--- PASSAGE GIVEN ---
──────────

The Series on Christianity vs. Capitalism Continues

I just wrapped up a new chapter — a BIG chapter — on my Christianity vs. Capitalism series. This is some serious “inside baseball” for Christians debating the merits of Pope Francis’ anti-capitalist pronouncements. Casual and non Christians might want to stick with the summary, which is this:

The Old Testament has many promises of material rewards for the faithful. The New Testament has many admonitions against seeking riches. The two themes might be connected in a subtle manner. Suppose the Pharisees of yore treated promises of Divine Providence as nearly identical to karma. The logical conclusion is that the poor and unlucky are poor and unlucky because of sin, and that the rich and powerful are enjoying their wealth and power by virtue of their righteousness.

Perhaps Jesus was berating the wealth-seeking (and having) Pharisees for this incorrect view and the resulting hardness of heart.

Karma vs. Christianity is a lengthy meditation of such matters. I explore how the Old Testament picture of Divine Providence differs from karma and thus the Pharisees were accountable for their theonomical error they believed otherwise.

This meditation may be also useful for Christians wondering whether it is moral to practice capitalism. It is also a partial admonition against the opposite: the Prosperity Gospel.

Ah, subtleties…I wonder if I am wasting my time getting subtle on a web site. Maybe with tablet computers long reads of Internet materials are now feasible. But maybe this should be a book…



Religious Right or Left?

──────────

--- INFORMATION SUPPLIED ---
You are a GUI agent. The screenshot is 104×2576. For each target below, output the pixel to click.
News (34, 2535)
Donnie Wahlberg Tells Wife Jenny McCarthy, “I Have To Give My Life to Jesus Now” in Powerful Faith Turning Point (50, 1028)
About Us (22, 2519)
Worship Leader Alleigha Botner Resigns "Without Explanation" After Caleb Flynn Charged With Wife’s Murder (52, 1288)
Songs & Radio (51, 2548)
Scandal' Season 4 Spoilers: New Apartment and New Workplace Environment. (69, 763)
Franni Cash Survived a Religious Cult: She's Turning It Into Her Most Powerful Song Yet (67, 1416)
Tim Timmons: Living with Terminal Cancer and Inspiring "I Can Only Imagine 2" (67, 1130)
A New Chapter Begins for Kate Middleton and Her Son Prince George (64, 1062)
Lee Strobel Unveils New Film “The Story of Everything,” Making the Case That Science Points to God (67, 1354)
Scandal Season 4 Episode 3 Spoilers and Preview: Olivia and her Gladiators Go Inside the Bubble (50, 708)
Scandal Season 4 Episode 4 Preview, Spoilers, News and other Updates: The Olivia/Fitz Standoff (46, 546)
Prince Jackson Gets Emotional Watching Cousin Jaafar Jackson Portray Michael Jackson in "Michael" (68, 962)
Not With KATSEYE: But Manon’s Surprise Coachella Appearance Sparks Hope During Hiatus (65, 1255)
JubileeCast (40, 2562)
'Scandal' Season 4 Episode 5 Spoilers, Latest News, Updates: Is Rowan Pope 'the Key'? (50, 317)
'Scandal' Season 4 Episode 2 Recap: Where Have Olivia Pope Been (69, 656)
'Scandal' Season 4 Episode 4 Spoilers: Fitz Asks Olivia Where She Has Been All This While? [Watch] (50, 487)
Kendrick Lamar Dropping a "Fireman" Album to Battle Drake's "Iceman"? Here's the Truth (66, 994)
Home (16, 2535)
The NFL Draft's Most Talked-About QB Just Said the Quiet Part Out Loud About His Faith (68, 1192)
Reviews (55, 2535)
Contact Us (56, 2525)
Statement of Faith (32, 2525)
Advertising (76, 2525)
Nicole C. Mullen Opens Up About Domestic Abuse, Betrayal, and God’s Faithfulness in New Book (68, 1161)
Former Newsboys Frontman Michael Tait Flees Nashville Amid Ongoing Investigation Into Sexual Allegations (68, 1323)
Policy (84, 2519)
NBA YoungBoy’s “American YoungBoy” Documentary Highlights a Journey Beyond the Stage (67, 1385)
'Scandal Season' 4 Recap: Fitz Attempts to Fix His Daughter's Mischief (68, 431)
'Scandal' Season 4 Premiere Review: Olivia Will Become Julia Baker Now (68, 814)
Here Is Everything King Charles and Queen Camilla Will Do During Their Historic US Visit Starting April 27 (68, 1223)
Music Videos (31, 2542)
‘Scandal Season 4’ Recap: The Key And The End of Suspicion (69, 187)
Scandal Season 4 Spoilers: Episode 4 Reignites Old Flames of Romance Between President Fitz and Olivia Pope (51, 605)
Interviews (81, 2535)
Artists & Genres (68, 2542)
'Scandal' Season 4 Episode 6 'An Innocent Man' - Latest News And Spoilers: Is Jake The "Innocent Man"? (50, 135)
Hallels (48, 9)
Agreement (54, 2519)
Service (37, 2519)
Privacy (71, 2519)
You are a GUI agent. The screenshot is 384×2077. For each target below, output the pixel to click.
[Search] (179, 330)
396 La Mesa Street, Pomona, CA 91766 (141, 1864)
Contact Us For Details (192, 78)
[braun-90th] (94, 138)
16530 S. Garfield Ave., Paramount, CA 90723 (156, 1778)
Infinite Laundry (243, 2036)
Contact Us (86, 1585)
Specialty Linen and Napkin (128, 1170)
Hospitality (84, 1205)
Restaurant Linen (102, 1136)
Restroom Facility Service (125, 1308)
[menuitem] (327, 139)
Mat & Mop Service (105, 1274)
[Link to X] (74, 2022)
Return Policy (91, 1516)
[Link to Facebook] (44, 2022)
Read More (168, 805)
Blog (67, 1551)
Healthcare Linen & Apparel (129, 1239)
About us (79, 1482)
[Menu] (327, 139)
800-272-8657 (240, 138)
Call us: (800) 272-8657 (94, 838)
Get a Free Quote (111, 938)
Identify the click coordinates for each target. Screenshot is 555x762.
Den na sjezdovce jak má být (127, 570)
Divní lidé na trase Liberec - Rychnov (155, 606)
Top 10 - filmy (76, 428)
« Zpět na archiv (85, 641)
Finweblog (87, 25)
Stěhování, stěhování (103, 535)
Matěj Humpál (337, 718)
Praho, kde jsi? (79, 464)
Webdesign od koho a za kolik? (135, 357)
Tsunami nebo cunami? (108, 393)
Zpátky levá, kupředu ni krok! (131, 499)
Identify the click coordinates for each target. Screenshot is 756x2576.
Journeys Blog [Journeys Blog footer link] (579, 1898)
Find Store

──────────

--- TASK LIST ---
a: Pick out every row that contains the string "pixel", matching case, and copy each one.
b: Continue the blog post on Christianity and capitalism from the point where it ends.
The blog post and the rows are unrelated material.

--- OUTPUTS ---
a:
You are a GUI agent. The screenshot is 104×2576. For each target below, output the pixel to click.
You are a GUI agent. The screenshot is 384×2077. For each target below, output the pixel to click.

b:
With Pope Francis making lefty pronouncements on a fairly regular basis, it’s worthwhile to review what the Bible has to say on the matter. On the static site, I have a new 2000+ word article on Capitalism vs. Biblical Law. The Old Testament Law is rather more lefty than most people give it credit for, but it is not an endorsement of modern socialism. So I take both libertarian Christians and the Religious Left to task a bit.

Of course, the Law of Moses applied to the Holy Land — a particular place and set of circumstances. The ancient Hebrews had witnessed miracles firsthand, and were given a special mission to be a lesson to the rest of the world.

Furthermore, the climate in Israel is ill suited to raising pork. Shellfish are a dangerous food in a high population area which lacks modern sewage plants. So whether these ancient prohibitions apply today/outside the Holy Land is uncertain to me, though I currently follow them myself just in case.

So I am not suggesting that we apply the Law strictly today. Nor do I claim certainty as to which elements of the Law apply to modern Christians.

But the ancient lessons should at least be studied by modern Christians. Given the messes we have seen from both modern capitalism and socialism, so lessons are in order.

Voting on the Start of Life

Just in time for Mother’s Day, a rather long article on just when motherhood begins: Toward a Democratic Consensus on the Start of Life. If you care at all about the abortion question, read it. It’s big, but important. You will learn:

  1. Why the Court was correct to demand more than mere legislation to outlaw abortion.
  2. How we can meet this demand and legally do something about the casual disposal of humans.

It’s over 2000 words, a rather large time investment, but if you care about Life, it is required reading.

A few tidbits:

Suppose we were to outlaw abortion based on a mere majority vote. And suppose half the population was strongly pro-life and nearly half strongly pro-choice. Would such a law be enforceable?

Not if we had randomly selected juries! It takes a unanimous jury to convict an abortionist. If roughly half the available jurors are pro-choice, then the odds of getting a unanimous pro-life jury is 0.512=0.024%. Hardly worth the effort.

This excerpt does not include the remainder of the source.